Location: Dale Bumpers National Rice Research Center
Project Number: 6028-21000-012-017-S
Project Type: Non-Assistance Cooperative Agreement
Start Date: Jul 1, 2024
End Date: Jun 30, 2026
Objective:
To develop a deep learning model capable of using the DNA sequence of a gene and its proximal genomic sequences to predict the gene’s expression level (mRNA copy number) and associated phenotypic effects.
Approach:
The model will be applied to the genome sequences of rice diversity panels and breeding lines to identify individuals that harbor DNA sequence variants that are predicted to cause altered patterns of gene expression and novel phenotypes. The model will be used for allele mining to identify superior haplotypes at agronomically important genes.
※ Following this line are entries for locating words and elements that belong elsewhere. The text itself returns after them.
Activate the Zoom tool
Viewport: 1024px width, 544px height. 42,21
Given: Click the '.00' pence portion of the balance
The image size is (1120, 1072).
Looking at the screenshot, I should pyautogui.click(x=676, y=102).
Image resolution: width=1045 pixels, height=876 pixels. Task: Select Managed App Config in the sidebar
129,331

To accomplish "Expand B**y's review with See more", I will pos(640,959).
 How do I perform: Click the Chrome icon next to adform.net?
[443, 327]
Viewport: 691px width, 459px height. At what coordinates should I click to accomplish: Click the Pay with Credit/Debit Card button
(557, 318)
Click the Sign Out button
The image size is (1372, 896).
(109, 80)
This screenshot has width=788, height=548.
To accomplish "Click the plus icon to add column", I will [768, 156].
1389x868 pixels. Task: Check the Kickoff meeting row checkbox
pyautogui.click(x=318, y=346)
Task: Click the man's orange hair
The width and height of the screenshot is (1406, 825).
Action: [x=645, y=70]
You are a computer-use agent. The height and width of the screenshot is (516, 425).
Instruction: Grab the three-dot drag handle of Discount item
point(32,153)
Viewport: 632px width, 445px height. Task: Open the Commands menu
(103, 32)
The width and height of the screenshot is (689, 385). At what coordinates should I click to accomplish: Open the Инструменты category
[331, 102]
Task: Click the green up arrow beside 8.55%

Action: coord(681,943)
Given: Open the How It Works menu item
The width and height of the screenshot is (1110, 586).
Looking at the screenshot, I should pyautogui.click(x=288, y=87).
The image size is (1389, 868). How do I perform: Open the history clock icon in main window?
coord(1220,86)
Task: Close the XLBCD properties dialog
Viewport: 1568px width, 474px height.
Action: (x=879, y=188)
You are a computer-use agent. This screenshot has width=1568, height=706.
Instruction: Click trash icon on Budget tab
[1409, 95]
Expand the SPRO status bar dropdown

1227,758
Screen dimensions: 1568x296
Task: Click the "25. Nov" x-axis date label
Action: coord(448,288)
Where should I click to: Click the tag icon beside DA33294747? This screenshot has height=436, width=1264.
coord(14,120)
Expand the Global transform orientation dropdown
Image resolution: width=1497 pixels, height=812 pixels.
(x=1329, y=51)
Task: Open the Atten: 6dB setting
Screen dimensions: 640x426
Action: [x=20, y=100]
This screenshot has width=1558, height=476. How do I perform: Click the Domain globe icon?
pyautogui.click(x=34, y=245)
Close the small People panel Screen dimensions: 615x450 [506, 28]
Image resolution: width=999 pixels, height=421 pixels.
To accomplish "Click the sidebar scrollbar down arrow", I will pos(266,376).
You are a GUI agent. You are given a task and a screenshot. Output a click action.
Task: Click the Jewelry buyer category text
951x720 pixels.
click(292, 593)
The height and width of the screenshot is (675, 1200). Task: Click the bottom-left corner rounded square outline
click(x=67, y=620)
It will also be employed for enhanced genomic selection methods incorporating gene expression predictions to accelerate rice breeding.
1) Assemble necessary training data consisting of rice genome sequence datasets and all relevant rice gene expression (RNA-Seq) datasets from public database resources.
2) Train and test deep learning models on the rice dataset. First, published convolutional neural net (CNN)-based deep learning methods will be tested. Later, those models will be modified and improved, and new models will be developed and evaluated using recurrent neural network (RNN) or Transformer-based methods.
3) The deep learning models will be applied to rice diversity panels, breeding lines, and breeding populations to identify germplasm with useful novel alleles for further experimental evaluation.
4) New genomic selection methods will be developed to incorporate gene expression predictions.